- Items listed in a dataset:
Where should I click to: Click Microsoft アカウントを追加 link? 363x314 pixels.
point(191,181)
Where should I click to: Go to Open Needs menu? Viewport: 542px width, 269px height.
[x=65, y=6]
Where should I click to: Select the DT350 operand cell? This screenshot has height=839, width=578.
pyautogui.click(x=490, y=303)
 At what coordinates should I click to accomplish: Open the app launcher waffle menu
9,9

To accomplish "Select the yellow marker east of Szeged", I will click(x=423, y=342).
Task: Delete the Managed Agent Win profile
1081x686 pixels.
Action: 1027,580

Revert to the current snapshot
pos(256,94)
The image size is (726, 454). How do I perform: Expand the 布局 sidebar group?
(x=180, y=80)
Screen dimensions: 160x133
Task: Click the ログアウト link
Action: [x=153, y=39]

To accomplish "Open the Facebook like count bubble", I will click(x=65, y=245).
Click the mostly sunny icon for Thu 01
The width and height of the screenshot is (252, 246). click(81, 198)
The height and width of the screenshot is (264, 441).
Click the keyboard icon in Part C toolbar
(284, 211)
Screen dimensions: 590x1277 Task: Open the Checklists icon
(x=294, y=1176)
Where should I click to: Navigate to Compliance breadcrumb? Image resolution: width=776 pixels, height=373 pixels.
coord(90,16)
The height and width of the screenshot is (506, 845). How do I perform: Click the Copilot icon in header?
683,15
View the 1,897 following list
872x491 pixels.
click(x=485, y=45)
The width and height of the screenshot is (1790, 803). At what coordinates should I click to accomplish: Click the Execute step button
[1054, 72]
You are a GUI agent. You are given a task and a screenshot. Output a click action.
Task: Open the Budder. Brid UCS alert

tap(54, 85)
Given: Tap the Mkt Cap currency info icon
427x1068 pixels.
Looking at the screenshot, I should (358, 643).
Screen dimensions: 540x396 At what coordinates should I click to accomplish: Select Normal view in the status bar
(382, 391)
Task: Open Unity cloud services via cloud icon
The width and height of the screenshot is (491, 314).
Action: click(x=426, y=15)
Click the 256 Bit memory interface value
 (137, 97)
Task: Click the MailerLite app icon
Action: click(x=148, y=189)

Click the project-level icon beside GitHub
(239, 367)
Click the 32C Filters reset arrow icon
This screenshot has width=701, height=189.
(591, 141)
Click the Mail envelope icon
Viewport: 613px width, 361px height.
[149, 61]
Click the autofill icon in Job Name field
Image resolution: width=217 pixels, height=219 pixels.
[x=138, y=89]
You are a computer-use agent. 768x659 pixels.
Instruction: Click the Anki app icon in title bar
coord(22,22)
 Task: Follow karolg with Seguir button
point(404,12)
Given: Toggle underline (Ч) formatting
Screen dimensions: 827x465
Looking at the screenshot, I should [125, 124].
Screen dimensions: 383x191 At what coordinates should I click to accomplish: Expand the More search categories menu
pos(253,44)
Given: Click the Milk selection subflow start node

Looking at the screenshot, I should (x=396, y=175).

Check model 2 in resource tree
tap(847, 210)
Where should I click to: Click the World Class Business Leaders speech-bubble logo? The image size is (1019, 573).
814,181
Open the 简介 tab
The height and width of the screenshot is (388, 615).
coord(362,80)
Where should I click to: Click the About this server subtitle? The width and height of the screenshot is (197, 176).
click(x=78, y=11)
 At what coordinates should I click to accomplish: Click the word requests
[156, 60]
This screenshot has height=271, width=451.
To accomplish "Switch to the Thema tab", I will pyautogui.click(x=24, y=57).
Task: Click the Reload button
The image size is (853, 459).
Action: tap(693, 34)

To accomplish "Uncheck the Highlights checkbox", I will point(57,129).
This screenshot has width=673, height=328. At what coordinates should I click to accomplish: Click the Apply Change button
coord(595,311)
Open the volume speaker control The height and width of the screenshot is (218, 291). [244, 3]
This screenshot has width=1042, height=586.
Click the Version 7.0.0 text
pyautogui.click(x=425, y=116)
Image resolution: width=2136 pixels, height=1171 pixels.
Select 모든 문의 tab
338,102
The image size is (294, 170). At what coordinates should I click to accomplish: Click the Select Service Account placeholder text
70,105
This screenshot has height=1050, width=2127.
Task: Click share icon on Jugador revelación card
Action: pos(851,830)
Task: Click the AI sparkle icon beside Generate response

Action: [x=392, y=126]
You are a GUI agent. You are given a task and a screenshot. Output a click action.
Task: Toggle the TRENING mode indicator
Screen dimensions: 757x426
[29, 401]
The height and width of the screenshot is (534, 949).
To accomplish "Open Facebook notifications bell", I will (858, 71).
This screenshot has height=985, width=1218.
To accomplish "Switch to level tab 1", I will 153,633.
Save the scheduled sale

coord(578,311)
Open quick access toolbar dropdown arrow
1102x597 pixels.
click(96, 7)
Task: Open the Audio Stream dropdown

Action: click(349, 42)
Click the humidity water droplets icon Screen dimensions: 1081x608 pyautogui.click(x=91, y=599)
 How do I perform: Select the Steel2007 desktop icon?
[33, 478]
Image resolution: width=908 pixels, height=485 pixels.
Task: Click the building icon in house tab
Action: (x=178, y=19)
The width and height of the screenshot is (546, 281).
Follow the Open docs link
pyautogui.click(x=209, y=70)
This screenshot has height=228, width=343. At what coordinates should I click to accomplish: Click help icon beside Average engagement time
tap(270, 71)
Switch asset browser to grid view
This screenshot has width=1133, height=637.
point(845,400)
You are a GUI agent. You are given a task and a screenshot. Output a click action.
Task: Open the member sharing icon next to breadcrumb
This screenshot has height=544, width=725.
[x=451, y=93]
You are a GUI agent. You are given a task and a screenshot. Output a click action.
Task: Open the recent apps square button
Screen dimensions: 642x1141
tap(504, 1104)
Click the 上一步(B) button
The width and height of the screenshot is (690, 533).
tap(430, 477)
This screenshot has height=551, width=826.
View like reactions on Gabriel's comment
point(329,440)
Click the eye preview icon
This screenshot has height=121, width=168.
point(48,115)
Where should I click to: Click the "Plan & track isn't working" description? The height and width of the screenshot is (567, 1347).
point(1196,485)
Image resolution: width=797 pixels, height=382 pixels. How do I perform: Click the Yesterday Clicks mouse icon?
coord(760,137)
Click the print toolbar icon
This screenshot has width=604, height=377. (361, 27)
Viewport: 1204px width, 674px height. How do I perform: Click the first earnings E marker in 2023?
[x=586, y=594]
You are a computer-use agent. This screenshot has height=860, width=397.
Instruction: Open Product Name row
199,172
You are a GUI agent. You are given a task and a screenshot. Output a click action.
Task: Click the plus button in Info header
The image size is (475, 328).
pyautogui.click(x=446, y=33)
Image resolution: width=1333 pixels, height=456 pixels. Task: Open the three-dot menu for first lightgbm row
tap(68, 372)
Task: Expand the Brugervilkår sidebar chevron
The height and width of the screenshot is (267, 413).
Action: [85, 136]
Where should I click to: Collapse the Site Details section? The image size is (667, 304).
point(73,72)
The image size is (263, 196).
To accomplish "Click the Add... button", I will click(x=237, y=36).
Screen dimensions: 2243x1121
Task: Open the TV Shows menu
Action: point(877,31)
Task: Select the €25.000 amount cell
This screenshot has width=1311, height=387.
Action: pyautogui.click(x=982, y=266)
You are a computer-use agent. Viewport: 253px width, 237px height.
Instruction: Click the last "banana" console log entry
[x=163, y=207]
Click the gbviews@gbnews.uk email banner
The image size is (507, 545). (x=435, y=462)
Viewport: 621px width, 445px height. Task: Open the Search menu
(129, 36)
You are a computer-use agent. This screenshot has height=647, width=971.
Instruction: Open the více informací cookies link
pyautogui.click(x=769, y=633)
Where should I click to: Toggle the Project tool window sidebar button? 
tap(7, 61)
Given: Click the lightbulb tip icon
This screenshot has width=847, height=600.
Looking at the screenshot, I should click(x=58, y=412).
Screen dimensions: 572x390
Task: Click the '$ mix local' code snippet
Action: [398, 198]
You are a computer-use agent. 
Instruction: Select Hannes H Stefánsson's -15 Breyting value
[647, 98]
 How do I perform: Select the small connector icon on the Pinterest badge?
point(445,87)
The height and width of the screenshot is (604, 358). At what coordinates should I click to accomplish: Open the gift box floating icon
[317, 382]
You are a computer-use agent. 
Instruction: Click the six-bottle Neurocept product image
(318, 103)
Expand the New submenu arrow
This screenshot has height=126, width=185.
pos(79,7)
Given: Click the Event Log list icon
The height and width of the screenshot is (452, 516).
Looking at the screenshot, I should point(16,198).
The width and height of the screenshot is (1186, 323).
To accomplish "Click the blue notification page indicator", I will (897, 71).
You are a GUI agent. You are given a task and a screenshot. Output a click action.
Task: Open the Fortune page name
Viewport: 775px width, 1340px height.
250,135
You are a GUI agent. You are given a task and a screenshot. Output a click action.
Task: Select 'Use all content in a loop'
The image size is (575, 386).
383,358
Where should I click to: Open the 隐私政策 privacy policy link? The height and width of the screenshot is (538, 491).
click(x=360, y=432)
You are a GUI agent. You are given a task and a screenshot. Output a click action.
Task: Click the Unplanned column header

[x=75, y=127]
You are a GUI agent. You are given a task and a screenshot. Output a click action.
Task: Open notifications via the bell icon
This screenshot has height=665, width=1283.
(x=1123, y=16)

- What to do: Format the lines of the listing above, from its first line through the line containing "will click(x=65, y=245).", as a numbered list, omitting any blank lines.

- Reply:
1. Where should I click to: Click Microsoft アカウントを追加 link? 363x314 pixels.
2. point(191,181)
3. Where should I click to: Go to Open Needs menu? Viewport: 542px width, 269px height.
4. [x=65, y=6]
5. Where should I click to: Select the DT350 operand cell? This screenshot has height=839, width=578.
6. pyautogui.click(x=490, y=303)
7.  At what coordinates should I click to accomplish: Open the app launcher waffle menu
8. 9,9
9. To accomplish "Select the yellow marker east of Szeged", I will click(x=423, y=342).
10. Task: Delete the Managed Agent Win profile
11. 1081x686 pixels.
12. Action: 1027,580
13. Revert to the current snapshot
14. pos(256,94)
15. The image size is (726, 454). How do I perform: Expand the 布局 sidebar group?
16. (x=180, y=80)
17. Screen dimensions: 160x133
18. Task: Click the ログアウト link
19. Action: [x=153, y=39]
20. To accomplish "Open the Facebook like count bubble", I will click(x=65, y=245).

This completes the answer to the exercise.